On Monday, New Jersey Governor Phil Murphy signed legislation that will increase the state’s minimum wage to $15 an hour by 2024. University students and the larger Princeton town community will not immediately feel the effects of the law.

New Jersey is the fourth state to enact the $15 minimum wage target, following California, Massachusetts, New York, and the District of Columbia.

The minimum wage will rise gradually over the next five years with the first increase from $8.85 to $10 taking effect on July 1, 2019. According to Governor Murphy’s speech, the initial wage hike will impact hundreds of thousands of people working in New Jersey.

“Over the last six months of this year alone, these families will see $1,200 more right in their pockets,” said Governor Murphy.

The legislation is the result of years of negotiations. In 2016, Republican Governor Chris Christie vetoed a similar bill. Governor Murphy, a Democrat, promised to achieve this wage increase by the end of his first year in office. He missed that goal by a month.

“We have talked long enough about putting New Jersey on a responsible path to $15 an hour minimum wage,” said Governor Murphy in his speech. “Today we make our economy both fairer and stronger.”

According to the Economic Policy Institute, if the minimum wage were set at $15 across the country, pay would increase for nearly 40 million workers, or 26.6 percent of the national workforce.

Although some expected that the legislation would exclude teens under 18 from the minimum wage increase, they are on the same path towards $15, according to NJ.com.

The new legislation is not without complications. NJ.com also reported that seasonal workers and businesses of five or fewer employees are on a slower timeline to raise the minimum wage, and farm worker wages will increase to only $12.50.
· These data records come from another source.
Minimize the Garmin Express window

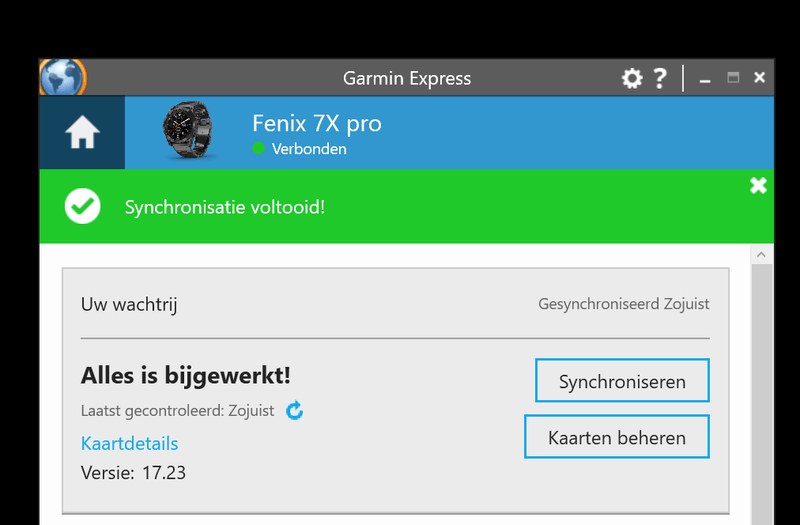tap(705, 78)

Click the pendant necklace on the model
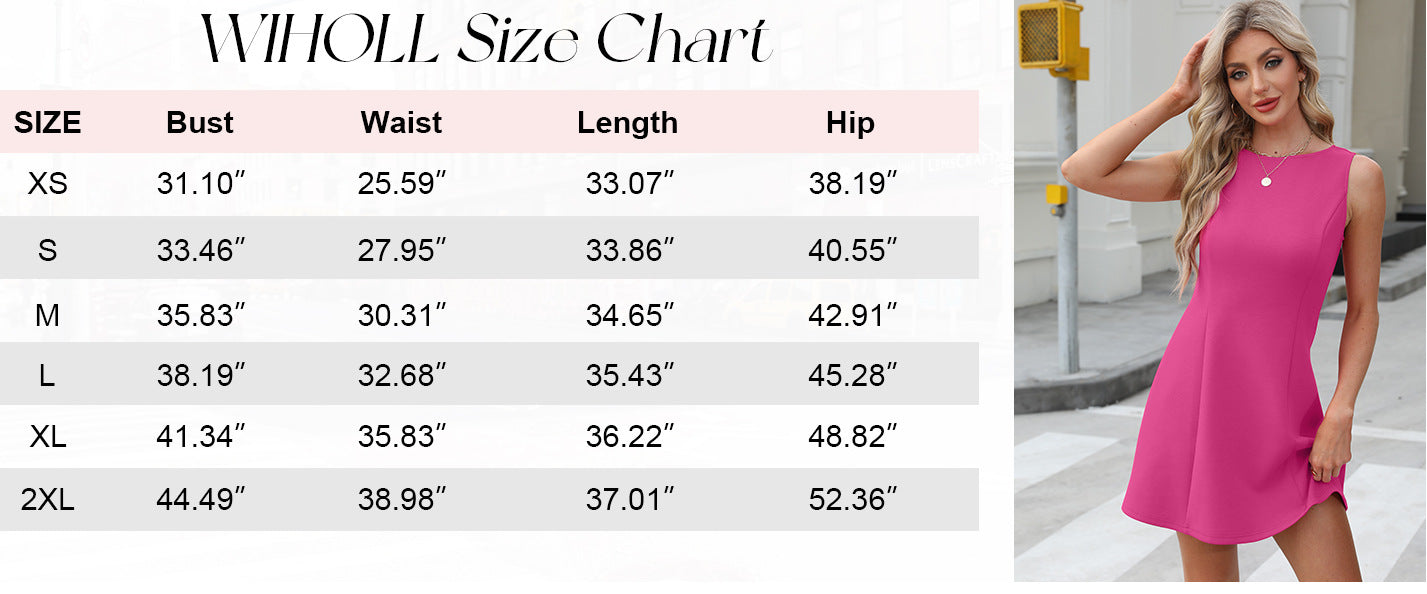pyautogui.click(x=1267, y=180)
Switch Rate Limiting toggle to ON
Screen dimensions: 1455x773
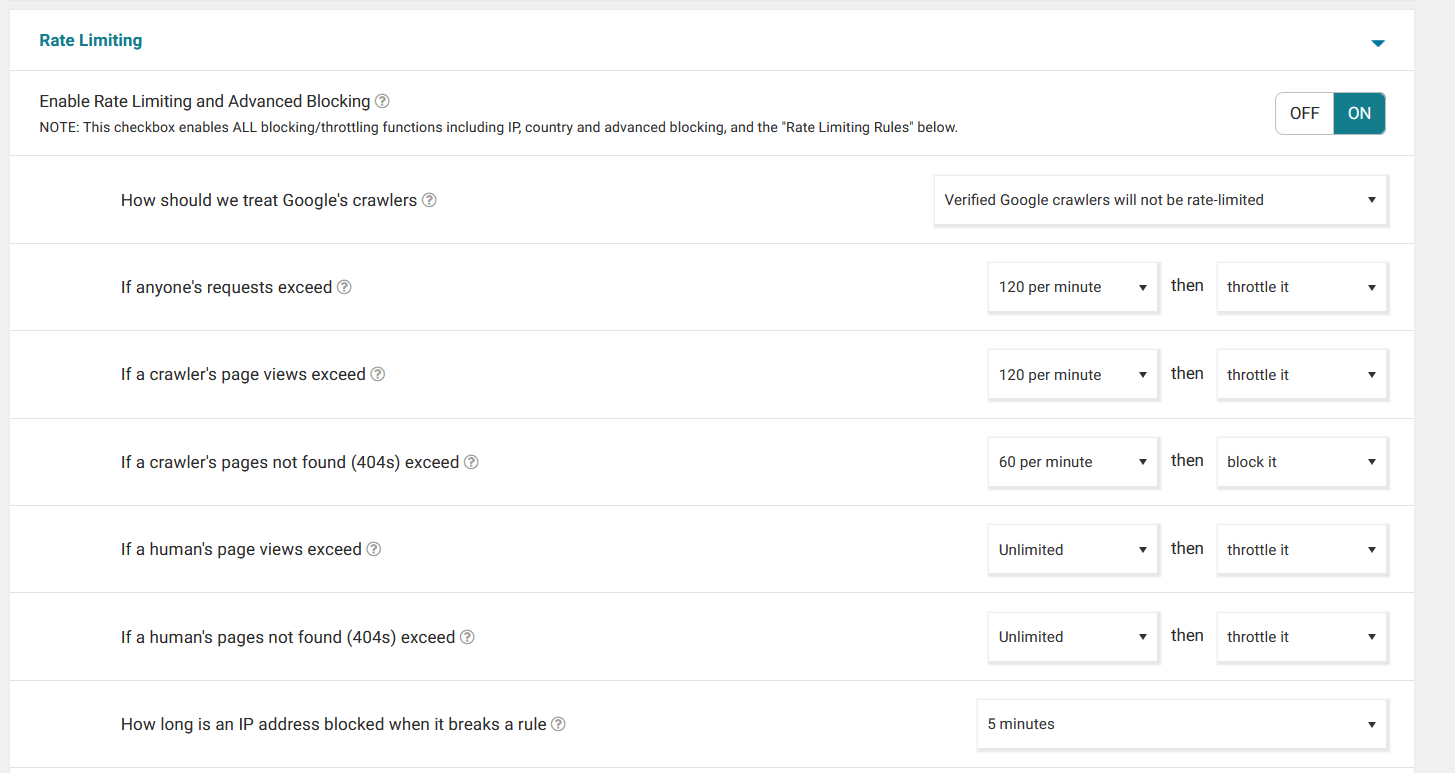pos(1359,113)
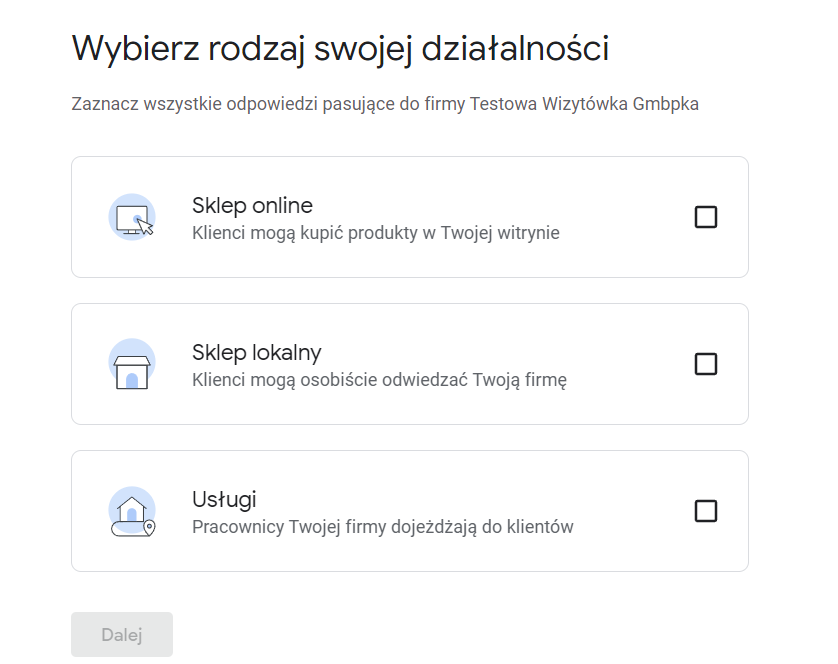Click the 'Wybierz rodzaj swojej działalności' heading
Screen dimensions: 838x664
tap(340, 49)
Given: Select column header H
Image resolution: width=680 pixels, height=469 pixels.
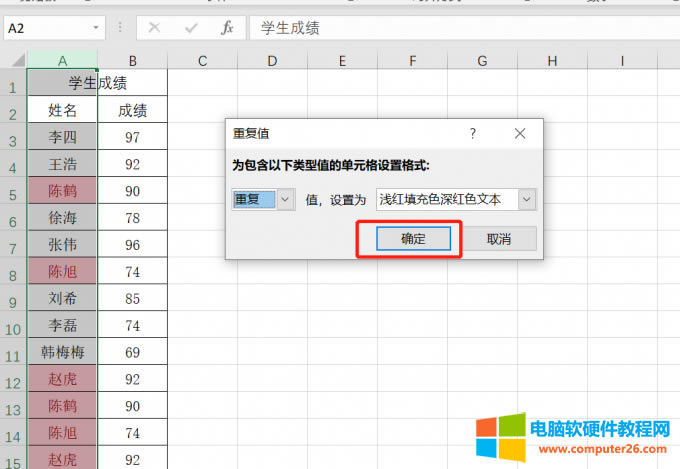Looking at the screenshot, I should tap(552, 61).
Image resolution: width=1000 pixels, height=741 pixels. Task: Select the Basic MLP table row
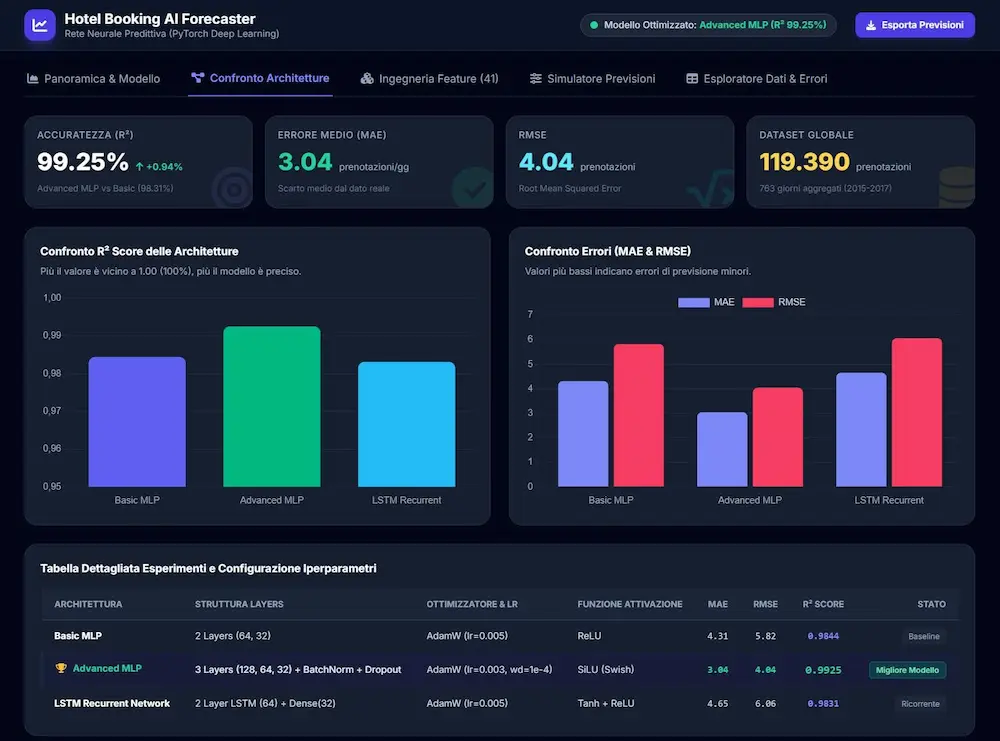(500, 636)
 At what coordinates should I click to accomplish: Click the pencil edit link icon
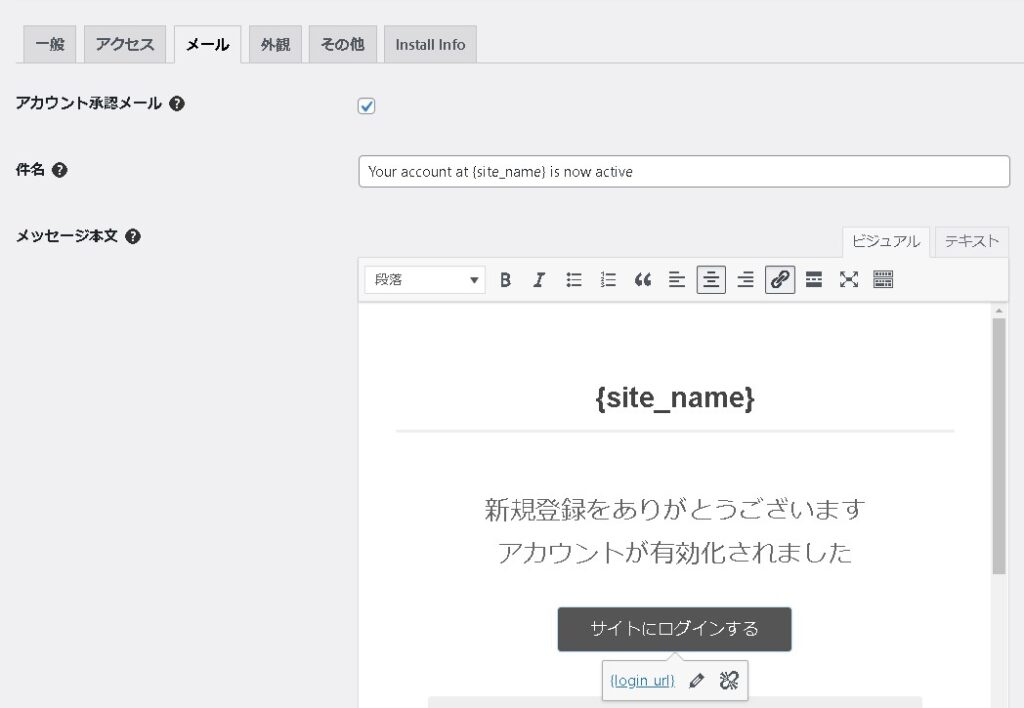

Business owners have raised complaints that this bill may force them to raise prices, fire workers, or shut down. Farm workers have called the bill “discriminatory.”

Currently at the University, the lowest wage for a student employee in a non-sitting position is $10.90 an hour.

“The hourly rates for employees at Princeton are aligned with the pending July 1, 2019, minimum wage increase, so there will be no immediate impact,” said University spokesperson Ben Chang. “That said, we are evaluating the impact of the planned incremental increases in subsequent years.”

For people working in the town of Princeton, the effect of the legislation will also be delayed.

“A lot of off-campus restaurants and retail shops match Princeton’s on-campus wage so as to remain a competitive option for students,” said Hannah Pouler ’21, who works at Jules Thin Crust, a local pizzeria. “In a few years, though, future employees at Jules will definitely benefit from the minimum wage increase.”

After Governor Murphy, surrounded by families and politicians, signed the new minimum wage bill, he lifted it in the air and smiled.

“This is the law of the land,” he said.